The Internet of Things (IoT) has permeated various fields relevant to our lives. In these applications, countless IoT devices transmit vast amounts of data, which often carry important and private information. To prevent malicious users from spoofing these information, the first critical step is effective authentication. Physical Layer Authentication (PLA) employs unique characteristics inherent to wireless signals and physical devices and is promising in the IoT due to its flexibility, low complexity, and transparency to higher layer protocols. In this paper, the focus is on the interaction between multiple malicious spoofers and legitimate receivers in the PLA process. First, the interaction is formulated as a static spoof detection game by including the spoofers and receivers as players. The best authentication threshold of the receiver and the attack rate of the spoofers are consideblack as Nash Equilibrium (NE).
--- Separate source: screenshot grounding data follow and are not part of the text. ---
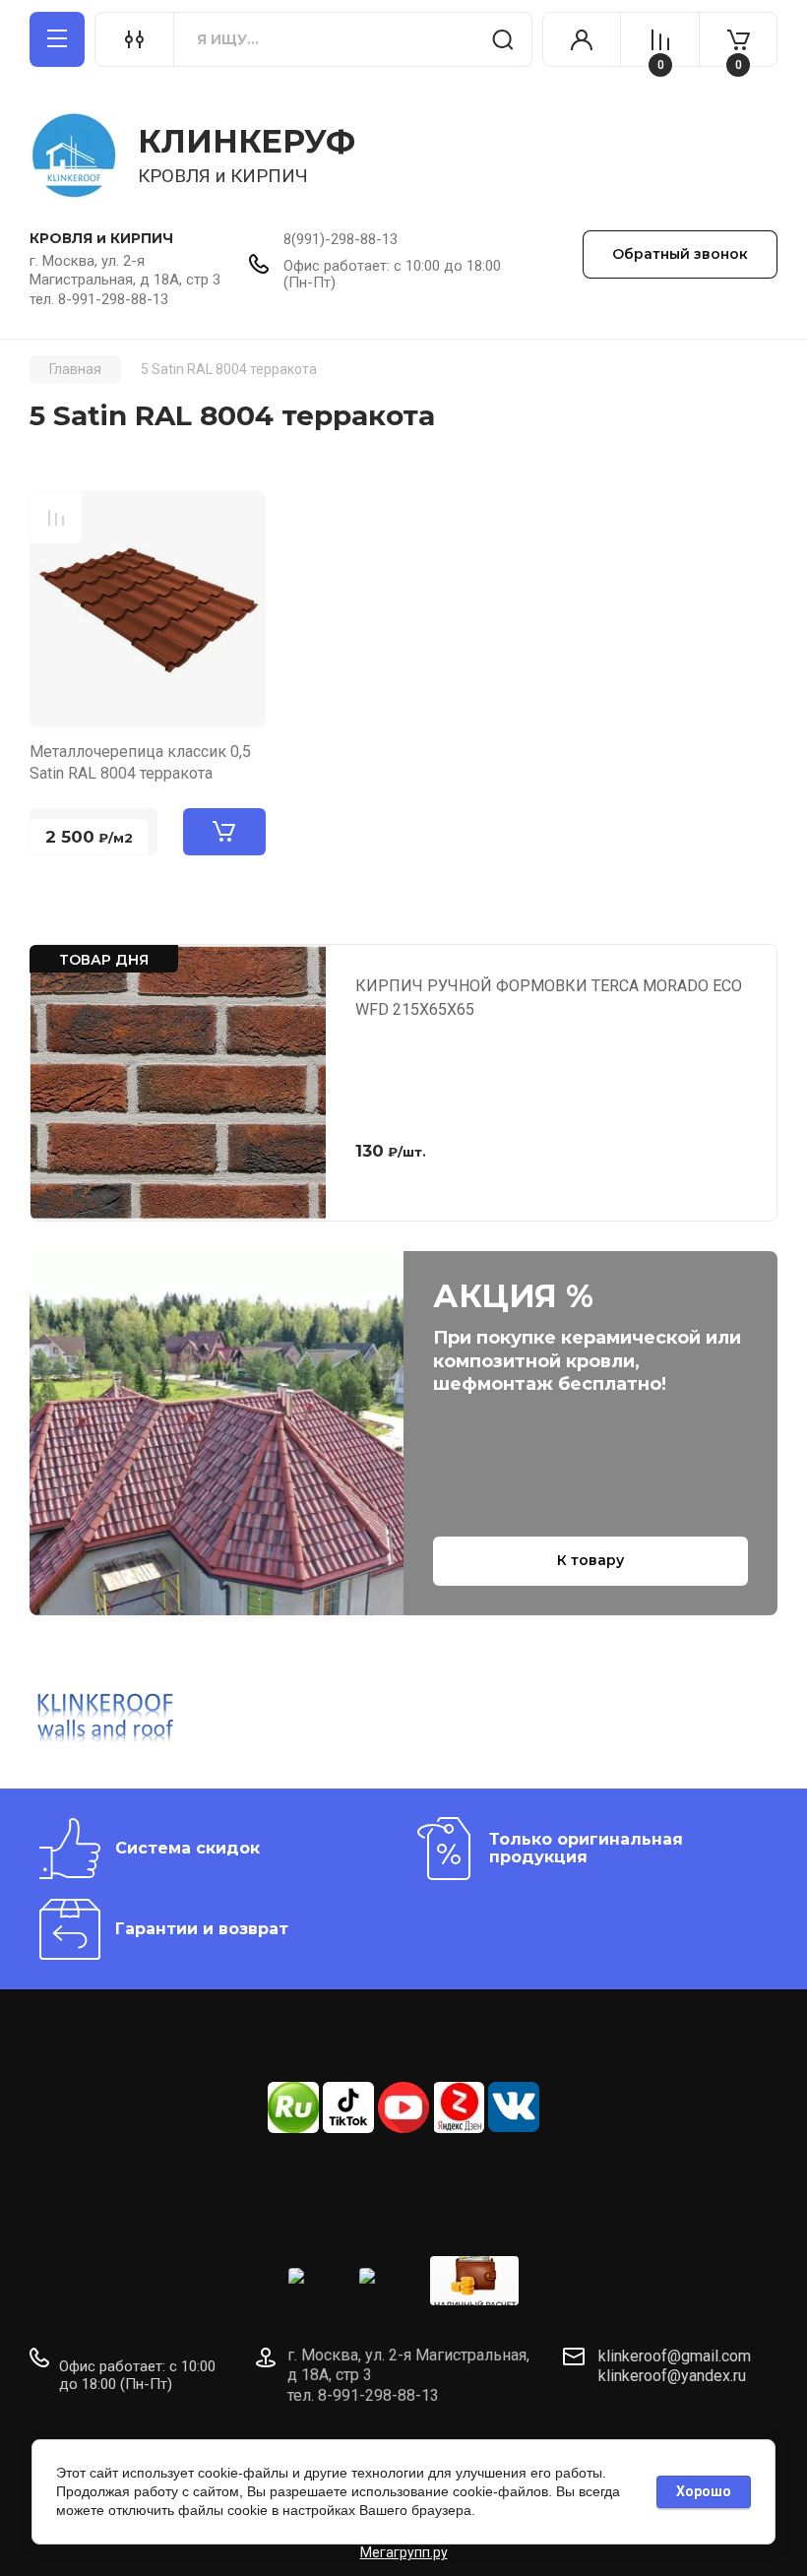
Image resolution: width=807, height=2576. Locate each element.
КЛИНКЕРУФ (246, 141)
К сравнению (56, 517)
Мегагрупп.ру (404, 2552)
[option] (111, 1720)
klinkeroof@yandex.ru (672, 2375)
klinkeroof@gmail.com (674, 2356)
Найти (502, 39)
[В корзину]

Then, closed-form expressions are derived for all NEs in the static environment in three cases: multiplayer games, zero-sum games with collisions, and zero-sum games without collisions. Considering the dynamic environment, a Multi-Agent Deep Deterministic Policy Gradient (MADDPG) algorithm is proposed to analyze the interactions of receiver and spoofers. Last, comprehensive simulation experiments are conducted and demonstrate the impact of environmental parameters on the NEs, which provides guidance to design effective PLA schemes.